Methods Rat primary Schwann cells were extracted, purified and proliferated in culture. Polycaprolactone was co-spun with silk to obtain an oriented electrospun material, purified Schwann cells were grown on the material and extracellular matrix secretion was stimulated using ascorbic acid, decellularization was performed using Triton X-100 and ammonia to obtain a cell-free composite. The material was characterized by scanning electron microscopy as well as by immunofluorescence chemical staining. After verification of the successful assembly of the composite, rat dorsal root ganglion tissue was grown on the surface of the composite and the purely oriented material was used as a comparison; after 7 days of dorsal root ganglion growth, immunofluorescence staining was performed to assess the axonal growth rate as well as the migration ability of Schwann cells.
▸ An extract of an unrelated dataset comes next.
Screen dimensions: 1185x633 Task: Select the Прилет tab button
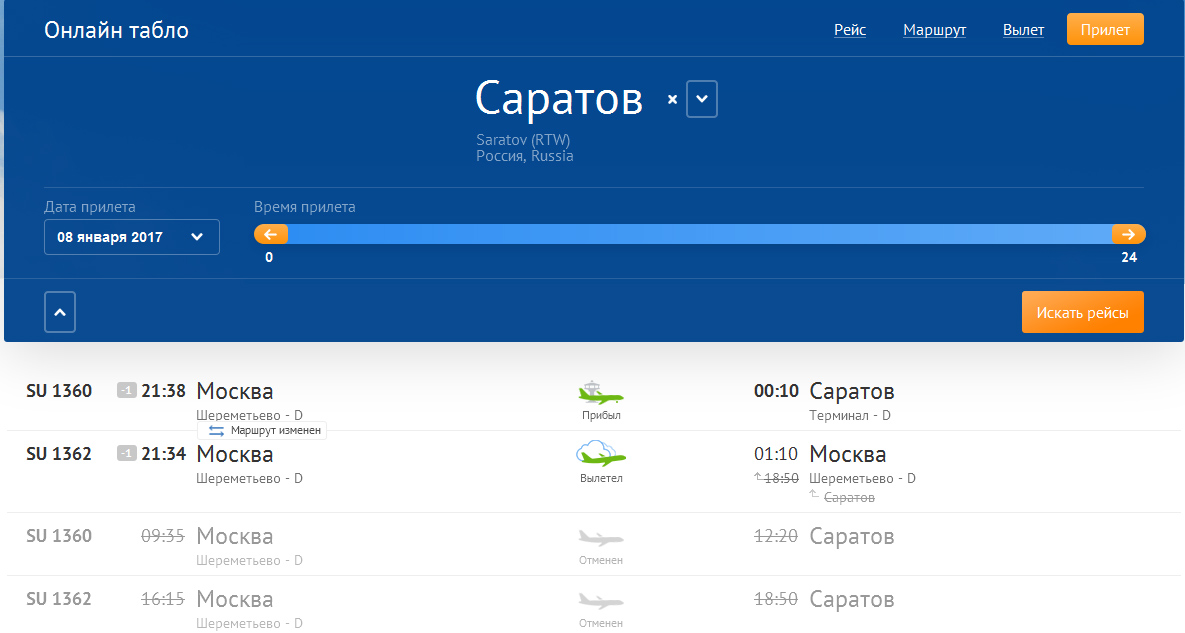1105,30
Results The cells were successfully extracted, purified and proliferated. Electron microscopic and immunofluorescence results demonstrated that the extracellular matrix of Schwann cells was successfully compounded with electrospun nanofibers and that the oriented fiber morphology was retained, only a small amount of DNA remained after decellularization (2.398 ± 0.233 ng/mg). The extension length of dorsal root ganglion axons on the composite surface was significantly greater than that of the scaffold material alone (1503 ± 147.4 μm vs 567.7 ± 34.63 μm, P<0.000 1). The migration distance of Schwann cells in the composite was greater than the extension of axons (2073 ± 112.9 μm vs 1503 ± 147.4 μm, P=0.005 6).
Conclusion The strategy of combining the extracellular matrix of Schwann cells with electrospinning materials can support the rapid growth of DRG axons and the rapid migration of Schwann cells.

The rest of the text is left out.